_STATED PROBLEM:_ Please arrange the part of the items that opens with their first line and closes with the line containing "This screenshot has height=819, width=1456. I" as a numbered list, both of those lines included and blank lines omitted.

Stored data
::::

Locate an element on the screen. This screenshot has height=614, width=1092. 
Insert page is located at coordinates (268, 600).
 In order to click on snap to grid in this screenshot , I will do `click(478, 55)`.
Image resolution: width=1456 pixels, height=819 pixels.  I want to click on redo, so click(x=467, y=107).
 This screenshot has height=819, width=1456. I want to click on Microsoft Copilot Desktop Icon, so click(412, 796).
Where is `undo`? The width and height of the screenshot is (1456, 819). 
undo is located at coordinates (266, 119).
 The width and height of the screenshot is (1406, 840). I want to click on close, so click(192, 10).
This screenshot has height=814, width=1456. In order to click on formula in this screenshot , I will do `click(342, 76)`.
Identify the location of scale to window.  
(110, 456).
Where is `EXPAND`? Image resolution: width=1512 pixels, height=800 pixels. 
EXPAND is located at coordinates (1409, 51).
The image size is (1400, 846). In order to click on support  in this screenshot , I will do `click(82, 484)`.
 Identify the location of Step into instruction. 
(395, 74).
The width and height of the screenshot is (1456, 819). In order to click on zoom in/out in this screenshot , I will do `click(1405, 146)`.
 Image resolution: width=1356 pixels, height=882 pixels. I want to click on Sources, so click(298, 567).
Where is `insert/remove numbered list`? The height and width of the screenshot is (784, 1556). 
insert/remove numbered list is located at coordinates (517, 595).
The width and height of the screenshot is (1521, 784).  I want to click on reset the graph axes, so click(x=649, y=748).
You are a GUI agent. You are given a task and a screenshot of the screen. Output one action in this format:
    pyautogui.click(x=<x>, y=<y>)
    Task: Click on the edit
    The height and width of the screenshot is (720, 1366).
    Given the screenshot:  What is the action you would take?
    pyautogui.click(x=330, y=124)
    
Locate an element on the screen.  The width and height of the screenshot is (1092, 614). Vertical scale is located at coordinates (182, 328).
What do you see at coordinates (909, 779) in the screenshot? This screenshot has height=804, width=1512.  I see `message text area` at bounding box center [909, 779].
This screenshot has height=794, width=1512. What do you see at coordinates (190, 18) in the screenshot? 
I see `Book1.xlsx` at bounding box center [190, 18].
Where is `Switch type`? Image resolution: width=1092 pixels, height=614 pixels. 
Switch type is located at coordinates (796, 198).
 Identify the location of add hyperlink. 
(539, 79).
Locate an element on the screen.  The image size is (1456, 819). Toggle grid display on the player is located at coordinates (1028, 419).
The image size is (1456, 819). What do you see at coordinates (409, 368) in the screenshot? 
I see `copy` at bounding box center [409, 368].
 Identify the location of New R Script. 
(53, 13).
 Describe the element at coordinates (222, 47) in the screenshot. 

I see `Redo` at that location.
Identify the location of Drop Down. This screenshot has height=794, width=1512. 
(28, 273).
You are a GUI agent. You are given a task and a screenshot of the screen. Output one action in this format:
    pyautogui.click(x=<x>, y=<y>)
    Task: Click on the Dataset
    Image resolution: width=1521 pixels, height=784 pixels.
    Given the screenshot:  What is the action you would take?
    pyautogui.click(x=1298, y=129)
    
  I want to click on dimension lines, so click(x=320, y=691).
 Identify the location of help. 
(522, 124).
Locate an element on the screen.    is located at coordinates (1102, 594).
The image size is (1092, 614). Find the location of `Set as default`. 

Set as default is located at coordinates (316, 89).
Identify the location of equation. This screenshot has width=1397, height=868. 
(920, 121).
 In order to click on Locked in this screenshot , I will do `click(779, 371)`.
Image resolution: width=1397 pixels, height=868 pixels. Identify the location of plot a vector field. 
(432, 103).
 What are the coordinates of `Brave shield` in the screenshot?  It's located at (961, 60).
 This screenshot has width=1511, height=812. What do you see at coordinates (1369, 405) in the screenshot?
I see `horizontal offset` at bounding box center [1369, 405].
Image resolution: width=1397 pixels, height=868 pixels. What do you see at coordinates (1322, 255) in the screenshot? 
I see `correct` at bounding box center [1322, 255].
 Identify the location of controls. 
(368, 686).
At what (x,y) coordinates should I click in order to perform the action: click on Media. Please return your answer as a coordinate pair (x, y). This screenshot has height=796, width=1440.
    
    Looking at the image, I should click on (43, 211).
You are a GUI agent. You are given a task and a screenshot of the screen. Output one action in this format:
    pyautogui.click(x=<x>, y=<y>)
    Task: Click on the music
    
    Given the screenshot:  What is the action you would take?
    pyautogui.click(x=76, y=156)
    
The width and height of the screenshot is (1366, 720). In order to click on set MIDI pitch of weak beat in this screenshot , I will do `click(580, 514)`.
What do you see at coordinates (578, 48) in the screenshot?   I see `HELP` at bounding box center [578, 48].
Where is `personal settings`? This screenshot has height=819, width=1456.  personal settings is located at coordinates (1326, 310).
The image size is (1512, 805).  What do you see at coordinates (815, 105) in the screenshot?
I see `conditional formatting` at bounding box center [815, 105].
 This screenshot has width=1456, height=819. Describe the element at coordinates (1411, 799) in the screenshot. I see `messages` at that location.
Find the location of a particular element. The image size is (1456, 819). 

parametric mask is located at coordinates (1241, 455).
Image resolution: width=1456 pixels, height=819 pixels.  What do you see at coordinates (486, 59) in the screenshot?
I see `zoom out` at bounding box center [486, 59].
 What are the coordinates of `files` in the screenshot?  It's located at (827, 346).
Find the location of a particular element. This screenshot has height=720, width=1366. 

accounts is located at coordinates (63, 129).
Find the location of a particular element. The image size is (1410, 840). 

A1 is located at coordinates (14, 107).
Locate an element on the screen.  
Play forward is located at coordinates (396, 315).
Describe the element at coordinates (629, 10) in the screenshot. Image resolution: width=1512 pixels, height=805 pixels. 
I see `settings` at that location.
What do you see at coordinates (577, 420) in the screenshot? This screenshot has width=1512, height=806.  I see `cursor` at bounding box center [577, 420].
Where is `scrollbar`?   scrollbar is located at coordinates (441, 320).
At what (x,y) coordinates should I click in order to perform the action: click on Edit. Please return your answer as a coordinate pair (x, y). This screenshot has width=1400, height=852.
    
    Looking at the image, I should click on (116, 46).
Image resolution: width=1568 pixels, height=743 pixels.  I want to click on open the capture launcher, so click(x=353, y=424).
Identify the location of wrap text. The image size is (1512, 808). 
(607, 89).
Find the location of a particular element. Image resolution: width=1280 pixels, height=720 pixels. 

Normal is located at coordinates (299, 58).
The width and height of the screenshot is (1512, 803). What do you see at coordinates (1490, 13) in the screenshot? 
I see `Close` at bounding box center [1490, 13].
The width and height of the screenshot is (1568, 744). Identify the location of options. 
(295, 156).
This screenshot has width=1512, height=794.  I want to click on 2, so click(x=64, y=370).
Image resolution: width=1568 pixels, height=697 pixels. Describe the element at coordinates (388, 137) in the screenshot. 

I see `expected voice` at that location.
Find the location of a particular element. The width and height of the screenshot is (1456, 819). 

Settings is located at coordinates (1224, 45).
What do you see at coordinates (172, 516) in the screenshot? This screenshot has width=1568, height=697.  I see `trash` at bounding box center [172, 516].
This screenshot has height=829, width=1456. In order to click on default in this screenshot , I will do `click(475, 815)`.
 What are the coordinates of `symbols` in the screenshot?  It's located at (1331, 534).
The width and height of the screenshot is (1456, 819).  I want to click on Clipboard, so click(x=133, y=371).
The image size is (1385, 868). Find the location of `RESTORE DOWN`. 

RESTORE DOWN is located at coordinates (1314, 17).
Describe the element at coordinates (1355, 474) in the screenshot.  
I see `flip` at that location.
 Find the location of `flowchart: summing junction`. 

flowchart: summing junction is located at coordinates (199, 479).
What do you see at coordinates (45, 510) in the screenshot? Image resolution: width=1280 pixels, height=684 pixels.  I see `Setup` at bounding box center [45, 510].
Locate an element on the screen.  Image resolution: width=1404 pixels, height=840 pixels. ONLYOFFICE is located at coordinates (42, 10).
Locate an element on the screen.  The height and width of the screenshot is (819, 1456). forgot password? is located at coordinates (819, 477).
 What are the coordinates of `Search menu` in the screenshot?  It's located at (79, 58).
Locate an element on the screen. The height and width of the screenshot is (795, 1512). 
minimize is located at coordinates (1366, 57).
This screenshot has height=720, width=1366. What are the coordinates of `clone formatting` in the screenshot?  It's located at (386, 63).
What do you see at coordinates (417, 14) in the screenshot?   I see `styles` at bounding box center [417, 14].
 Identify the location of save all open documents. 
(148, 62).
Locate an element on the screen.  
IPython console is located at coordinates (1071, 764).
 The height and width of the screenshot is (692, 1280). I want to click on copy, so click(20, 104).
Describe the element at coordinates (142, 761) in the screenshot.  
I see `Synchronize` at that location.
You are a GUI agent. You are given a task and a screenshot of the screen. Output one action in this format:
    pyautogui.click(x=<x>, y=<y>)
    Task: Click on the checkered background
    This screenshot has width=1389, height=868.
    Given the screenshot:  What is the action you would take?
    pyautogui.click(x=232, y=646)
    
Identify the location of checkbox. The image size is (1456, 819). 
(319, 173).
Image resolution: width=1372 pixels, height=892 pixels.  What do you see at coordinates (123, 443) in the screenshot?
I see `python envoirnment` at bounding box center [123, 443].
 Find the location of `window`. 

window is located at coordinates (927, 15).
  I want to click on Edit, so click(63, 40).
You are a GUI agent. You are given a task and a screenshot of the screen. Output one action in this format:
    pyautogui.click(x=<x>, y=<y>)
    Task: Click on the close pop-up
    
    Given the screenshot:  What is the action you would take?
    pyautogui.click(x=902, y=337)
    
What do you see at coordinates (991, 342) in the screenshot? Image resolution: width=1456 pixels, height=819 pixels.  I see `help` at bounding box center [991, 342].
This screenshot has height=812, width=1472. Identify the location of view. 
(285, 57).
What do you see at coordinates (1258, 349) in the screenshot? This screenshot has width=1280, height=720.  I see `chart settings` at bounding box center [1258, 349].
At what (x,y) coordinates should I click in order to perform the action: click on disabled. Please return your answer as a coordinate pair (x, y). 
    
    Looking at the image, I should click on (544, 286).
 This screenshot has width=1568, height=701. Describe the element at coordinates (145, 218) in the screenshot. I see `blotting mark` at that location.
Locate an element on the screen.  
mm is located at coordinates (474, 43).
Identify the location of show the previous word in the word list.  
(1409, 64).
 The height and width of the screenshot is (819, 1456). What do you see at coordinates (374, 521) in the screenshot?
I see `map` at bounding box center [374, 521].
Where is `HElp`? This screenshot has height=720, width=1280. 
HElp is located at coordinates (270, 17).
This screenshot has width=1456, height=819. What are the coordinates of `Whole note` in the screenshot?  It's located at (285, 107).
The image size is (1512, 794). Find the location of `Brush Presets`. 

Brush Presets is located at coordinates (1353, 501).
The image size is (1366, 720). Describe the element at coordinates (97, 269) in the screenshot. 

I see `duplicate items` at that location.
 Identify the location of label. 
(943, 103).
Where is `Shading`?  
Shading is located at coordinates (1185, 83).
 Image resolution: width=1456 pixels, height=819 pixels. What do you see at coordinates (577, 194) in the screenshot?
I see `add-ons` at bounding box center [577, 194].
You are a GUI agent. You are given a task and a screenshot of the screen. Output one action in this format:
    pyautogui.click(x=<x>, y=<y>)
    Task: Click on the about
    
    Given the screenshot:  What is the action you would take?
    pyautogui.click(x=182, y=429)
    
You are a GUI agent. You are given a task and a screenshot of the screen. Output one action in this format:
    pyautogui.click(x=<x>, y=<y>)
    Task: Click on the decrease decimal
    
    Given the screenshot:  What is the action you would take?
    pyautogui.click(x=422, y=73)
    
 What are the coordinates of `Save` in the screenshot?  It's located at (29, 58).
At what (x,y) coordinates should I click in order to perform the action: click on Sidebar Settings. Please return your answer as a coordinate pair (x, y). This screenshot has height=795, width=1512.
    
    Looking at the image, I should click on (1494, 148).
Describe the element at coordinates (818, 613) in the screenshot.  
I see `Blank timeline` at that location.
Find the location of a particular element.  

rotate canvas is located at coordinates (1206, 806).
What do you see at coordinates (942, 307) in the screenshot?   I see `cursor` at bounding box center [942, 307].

::::

_OUTPUT OF THE TASK:_
1. Locate an element on the screen. This screenshot has height=614, width=1092. 
2. Insert page is located at coordinates (268, 600).
3.  In order to click on snap to grid in this screenshot , I will do `click(478, 55)`.
4. Image resolution: width=1456 pixels, height=819 pixels.  I want to click on redo, so click(x=467, y=107).
5.  This screenshot has height=819, width=1456. I want to click on Microsoft Copilot Desktop Icon, so click(412, 796).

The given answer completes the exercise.